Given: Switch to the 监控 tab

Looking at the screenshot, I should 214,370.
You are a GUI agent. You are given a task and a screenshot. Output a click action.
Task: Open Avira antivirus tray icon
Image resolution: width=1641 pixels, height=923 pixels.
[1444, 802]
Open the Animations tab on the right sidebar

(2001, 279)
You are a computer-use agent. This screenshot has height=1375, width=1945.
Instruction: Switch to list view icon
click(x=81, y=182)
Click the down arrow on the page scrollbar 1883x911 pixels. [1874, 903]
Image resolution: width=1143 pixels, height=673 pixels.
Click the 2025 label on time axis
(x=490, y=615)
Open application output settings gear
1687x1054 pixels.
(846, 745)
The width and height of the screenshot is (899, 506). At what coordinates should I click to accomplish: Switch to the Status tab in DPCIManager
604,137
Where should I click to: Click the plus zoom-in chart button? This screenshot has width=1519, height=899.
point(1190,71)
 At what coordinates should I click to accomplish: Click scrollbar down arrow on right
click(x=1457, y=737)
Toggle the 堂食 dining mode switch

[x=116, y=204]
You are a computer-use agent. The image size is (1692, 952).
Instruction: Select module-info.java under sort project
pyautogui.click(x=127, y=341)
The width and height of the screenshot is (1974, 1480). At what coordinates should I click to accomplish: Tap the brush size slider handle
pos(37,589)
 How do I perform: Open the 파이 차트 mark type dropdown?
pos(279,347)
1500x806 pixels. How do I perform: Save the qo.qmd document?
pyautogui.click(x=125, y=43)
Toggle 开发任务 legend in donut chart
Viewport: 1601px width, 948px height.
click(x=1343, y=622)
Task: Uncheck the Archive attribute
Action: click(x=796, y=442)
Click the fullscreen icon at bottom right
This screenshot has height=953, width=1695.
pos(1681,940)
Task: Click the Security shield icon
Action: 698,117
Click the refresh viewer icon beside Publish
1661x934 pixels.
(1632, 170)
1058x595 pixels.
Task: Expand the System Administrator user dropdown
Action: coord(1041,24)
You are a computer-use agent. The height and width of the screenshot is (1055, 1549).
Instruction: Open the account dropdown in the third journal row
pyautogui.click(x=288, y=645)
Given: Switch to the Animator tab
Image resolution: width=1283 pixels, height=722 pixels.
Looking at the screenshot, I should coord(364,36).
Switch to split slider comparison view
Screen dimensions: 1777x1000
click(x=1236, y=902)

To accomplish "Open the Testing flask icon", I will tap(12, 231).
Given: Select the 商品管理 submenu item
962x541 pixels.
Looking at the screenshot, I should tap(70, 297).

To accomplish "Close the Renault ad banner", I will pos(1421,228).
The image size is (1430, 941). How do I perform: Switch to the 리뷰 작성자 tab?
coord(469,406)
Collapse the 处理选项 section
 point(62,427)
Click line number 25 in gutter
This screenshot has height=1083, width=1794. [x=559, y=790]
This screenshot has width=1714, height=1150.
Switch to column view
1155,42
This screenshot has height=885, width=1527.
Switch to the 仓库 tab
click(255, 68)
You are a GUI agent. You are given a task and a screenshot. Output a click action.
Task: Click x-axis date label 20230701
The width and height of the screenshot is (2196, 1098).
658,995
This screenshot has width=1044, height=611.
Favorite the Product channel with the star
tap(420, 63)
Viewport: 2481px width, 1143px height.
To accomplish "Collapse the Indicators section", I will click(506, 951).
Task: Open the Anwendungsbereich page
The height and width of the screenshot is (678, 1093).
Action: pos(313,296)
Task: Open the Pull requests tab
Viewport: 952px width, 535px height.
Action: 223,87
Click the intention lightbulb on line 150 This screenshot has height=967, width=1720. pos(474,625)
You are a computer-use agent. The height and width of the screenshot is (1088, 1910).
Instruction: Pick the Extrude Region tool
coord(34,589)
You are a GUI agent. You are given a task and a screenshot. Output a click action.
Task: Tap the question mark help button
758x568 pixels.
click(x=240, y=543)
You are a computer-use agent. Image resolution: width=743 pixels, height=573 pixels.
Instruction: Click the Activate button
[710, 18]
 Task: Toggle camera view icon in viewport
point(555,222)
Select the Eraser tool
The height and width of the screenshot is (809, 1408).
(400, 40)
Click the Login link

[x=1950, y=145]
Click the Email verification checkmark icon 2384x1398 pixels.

○ ○ ○ ○

* Problem to solve *
If a line of the data includes the word "will", it counts; give how many lines do, as a bare number.

* Result *
3